The experiment to see how new users who create viable new articles are treated (see last issue), has been criticised after allegations that a participant was using the trial to disrupt Wikipedia and prove a point. Discussion at Wikipedia talk:Newbie treatment at CSD followed Choyoołʼįįhí:Seb az86556's issues with the creation of articles Magic pen (software) & Huntsville (game). During the discussion it was noted that the experiment was driving some participants away from doing new pages patrol, although Angr noted being inspired to become a patroller on the strength of it. Most participants in the debate agreed that there were lessons to be learnt from the experiment, but that it was now time to review and discuss the data collected to date. The initiator of the experiment, ϢereSpielChequers proposed to:
pause the creation of new articles whilst we discuss some of the implications, any safeguards that users might suggest, and of course the data collected so far.

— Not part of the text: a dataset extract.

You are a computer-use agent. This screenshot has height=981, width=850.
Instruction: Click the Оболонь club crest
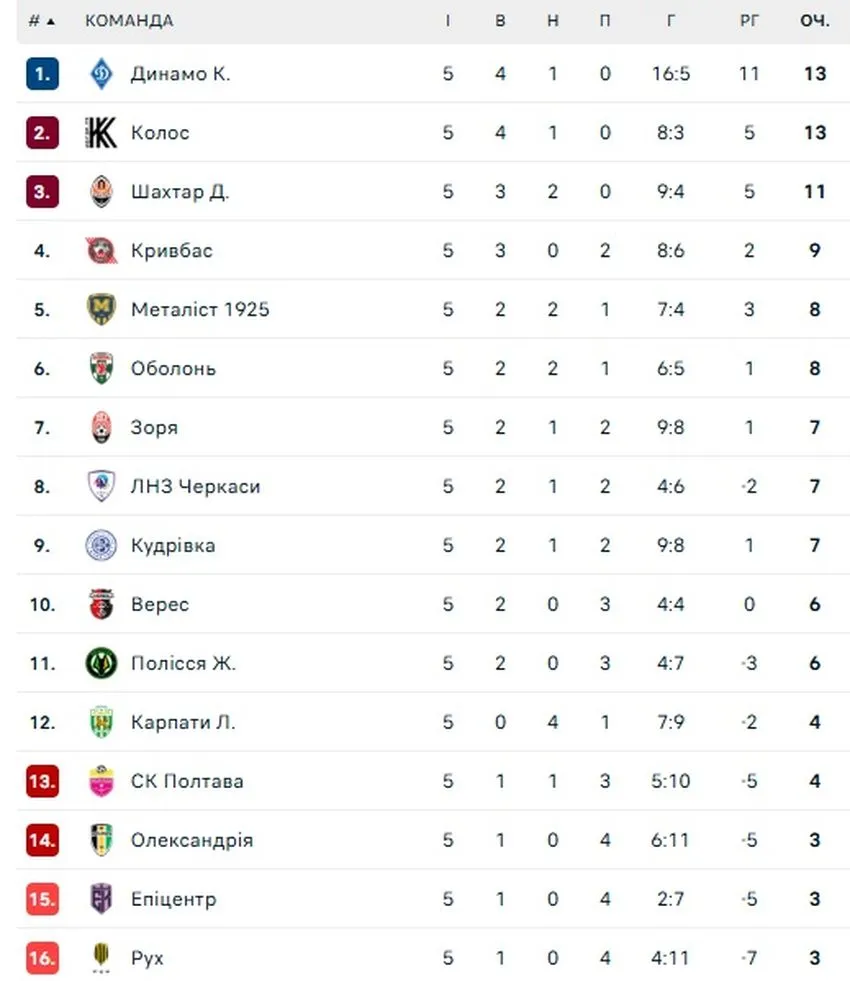coord(101,368)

There was vigorous discussion this week on how to classify policy pages at the Policies and guidelines talk page. In this discussion, Dank suggested that, over time, three things happen on most (but not all) policy pages: they eventually supersede other pages on the same topic, they lose material that doesn't have broad support, and they gain material that is helpful and informative. Dmcq distinguished "general principles" (such as WP:5P) from policies ("fairly specific but still based on principles") and guidelines ("very down to earth").
In the previous section, Kotniski would like to see less emphasis on ArbCom and enforceability in the analysis, and points out that pages generally get marked as policy because they contain some very important principle, even if not every statement on the page inherits this importance. WhatamIdoing thinks that "What would ArbCom do?" isn't a useful way to think about the content policies, since ArbCom avoids content issues. Blueboar adds that some pages that are currently marked as policy probably shouldn't be and points to WP:The rules are principles as a good essay on understanding policies and guidelines. Ohms law is "completely on board", but believes the discussion is still too "theoretical". Camelbinky stresses that policies are not always preemptive; that is, if somehow a clear consensus against current policy develops in discussions elsewhere, such as the village pump, then policy should be changed, no matter how fundamental the change.